| Provided data |
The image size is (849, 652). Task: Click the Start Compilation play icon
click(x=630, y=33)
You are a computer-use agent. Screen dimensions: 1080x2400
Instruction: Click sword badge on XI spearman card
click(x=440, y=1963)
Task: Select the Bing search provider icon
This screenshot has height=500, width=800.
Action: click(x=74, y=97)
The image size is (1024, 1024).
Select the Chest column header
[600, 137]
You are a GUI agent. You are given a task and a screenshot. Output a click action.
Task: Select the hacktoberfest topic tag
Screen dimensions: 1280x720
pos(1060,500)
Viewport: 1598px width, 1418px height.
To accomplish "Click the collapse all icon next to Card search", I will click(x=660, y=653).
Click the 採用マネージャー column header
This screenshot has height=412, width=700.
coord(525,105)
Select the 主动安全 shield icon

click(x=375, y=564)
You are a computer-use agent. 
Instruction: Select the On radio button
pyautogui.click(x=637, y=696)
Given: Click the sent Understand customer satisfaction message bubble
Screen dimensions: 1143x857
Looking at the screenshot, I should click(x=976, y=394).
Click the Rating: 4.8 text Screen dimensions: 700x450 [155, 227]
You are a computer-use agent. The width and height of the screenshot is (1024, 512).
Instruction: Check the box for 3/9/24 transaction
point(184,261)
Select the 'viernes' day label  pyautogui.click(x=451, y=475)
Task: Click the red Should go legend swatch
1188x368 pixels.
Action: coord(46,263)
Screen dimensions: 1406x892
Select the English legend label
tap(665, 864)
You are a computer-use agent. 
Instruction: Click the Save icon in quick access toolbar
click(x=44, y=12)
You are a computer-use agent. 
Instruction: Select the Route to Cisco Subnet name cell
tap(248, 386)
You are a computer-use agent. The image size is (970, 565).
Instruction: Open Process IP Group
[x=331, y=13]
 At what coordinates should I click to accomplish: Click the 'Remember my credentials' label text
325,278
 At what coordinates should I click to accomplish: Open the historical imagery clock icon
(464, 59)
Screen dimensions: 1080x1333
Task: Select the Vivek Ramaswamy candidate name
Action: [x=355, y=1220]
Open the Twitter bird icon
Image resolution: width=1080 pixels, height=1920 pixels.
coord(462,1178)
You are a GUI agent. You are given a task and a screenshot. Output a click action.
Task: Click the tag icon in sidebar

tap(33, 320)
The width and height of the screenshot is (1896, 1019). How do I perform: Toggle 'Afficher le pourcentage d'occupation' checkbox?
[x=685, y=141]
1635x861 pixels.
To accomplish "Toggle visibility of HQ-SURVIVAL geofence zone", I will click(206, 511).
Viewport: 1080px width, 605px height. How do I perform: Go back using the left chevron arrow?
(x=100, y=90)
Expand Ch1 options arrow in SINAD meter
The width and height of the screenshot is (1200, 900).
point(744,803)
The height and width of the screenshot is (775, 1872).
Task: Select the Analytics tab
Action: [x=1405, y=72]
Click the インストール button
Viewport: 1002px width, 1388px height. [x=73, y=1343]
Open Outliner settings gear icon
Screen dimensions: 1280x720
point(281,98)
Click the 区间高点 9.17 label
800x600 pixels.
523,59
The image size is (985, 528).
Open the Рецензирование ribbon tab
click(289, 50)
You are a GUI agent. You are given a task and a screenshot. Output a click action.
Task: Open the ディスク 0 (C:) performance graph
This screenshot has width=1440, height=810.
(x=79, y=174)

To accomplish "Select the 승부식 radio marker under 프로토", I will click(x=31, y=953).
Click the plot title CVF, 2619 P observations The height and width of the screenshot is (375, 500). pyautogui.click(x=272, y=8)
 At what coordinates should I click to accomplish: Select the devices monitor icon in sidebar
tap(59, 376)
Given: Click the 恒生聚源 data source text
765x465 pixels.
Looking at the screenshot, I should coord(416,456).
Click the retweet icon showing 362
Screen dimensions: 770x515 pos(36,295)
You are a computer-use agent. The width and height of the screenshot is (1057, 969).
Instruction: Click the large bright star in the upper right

| Work to complete |
Write out again exactly the lines that run from the one holding "765x465 pixels." through the last line of the data; omit all other lines.

| Problem solution |
765x465 pixels.
Looking at the screenshot, I should coord(416,456).
Click the retweet icon showing 362
Screen dimensions: 770x515 pos(36,295)
You are a computer-use agent. The width and height of the screenshot is (1057, 969).
Instruction: Click the large bright star in the upper right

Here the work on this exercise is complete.